More Childhood Memories

by patcelaw


This chapter had for me  some thorns and some roses. 

I was the seventh born of ten children, the first born of a set of twins. I was born on June 7, 1938. Since my twin brother was born with a breathing problem, my mother gave the care of me over to my oldest sister Juanita. Because of this I never really bonded with my mother.

Mother also told me often that she gasped for breath because I looked so much like my maternal grandmother.

We lived in an old 2 story farmhouse on an eighty acre farm.

Going to a small one room school for first through eight grades, made for interesting friends and enemies. As a third grader, myself and Connie, a fellow third grader were always at each others throats with our quarreling.

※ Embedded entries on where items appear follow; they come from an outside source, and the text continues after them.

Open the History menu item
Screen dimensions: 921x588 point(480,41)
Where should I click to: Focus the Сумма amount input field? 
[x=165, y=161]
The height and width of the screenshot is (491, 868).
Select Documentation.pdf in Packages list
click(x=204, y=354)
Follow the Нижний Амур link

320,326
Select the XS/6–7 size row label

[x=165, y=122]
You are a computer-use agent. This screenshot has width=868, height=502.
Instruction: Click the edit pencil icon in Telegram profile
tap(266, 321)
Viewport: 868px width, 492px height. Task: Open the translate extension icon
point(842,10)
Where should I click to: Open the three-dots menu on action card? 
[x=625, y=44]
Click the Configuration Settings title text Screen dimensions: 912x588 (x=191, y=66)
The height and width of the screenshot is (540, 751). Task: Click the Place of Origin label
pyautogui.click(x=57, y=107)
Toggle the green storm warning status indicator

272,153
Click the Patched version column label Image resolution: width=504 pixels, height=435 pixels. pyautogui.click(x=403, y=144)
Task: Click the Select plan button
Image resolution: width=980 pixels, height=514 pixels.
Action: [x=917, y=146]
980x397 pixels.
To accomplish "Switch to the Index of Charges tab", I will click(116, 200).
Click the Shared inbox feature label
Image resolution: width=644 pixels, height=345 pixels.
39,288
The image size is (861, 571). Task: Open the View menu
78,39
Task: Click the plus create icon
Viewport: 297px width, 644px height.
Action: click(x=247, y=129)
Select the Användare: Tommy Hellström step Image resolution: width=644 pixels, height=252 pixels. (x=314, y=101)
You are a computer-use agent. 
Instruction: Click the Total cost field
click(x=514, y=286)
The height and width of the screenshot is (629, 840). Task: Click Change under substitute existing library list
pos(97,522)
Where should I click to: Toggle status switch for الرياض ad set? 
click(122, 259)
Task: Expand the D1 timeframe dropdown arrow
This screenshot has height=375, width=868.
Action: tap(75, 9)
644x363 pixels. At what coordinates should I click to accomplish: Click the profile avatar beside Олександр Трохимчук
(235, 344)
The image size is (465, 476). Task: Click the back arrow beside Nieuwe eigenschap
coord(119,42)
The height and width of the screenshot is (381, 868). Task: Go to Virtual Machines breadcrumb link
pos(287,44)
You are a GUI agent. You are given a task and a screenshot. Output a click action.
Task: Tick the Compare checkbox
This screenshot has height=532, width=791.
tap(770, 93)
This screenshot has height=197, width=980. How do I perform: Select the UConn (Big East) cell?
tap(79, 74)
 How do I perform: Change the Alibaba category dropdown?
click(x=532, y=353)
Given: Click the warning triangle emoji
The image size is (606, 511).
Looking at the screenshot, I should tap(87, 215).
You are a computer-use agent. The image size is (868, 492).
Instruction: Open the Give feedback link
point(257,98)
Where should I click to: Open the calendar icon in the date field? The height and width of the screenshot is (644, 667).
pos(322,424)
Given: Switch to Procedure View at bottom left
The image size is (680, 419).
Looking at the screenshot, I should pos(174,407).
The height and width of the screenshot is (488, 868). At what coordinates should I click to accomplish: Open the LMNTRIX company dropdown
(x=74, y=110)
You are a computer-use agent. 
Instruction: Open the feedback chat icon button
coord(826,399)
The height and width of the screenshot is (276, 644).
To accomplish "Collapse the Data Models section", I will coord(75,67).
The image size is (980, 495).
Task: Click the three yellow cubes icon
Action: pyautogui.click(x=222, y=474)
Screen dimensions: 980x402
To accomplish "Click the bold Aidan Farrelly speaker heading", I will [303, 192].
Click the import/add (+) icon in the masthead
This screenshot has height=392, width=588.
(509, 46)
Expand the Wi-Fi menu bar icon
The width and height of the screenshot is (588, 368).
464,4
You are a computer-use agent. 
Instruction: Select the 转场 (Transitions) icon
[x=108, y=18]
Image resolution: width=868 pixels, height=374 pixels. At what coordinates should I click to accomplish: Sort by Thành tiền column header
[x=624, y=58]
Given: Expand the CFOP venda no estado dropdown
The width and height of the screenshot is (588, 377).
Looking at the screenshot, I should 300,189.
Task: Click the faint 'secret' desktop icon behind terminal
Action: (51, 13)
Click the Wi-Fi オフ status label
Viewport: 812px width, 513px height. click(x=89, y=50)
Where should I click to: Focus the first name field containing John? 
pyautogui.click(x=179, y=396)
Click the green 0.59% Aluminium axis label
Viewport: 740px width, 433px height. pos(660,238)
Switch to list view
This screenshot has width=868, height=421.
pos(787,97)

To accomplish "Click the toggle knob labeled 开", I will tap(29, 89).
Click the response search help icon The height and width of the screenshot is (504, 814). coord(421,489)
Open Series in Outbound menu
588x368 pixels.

After about the tenth time of arguing one day our teacher, Mrs. Williams had all she could stand. She dismissed herself and proceeded to the basement of the school. When she reappeared she had the one lone pair of boxing gloves that the school had. Then she called Connie and me to follow her to the front porch of the school and had the other 10 students in the school follow as well.

Then she looked at Connie and said, "Connie, put out your right hand." As Connie put out her right hand, she then placed to right hand boxing glove on Connie's hand, because Connie was right handed and instructed her to wait.

Mrs. Williams then came to me and saying to me, "Patricia, put out my left hand."  I suppose that was because I was left handed. She placed the left hand boxing glove on my hand.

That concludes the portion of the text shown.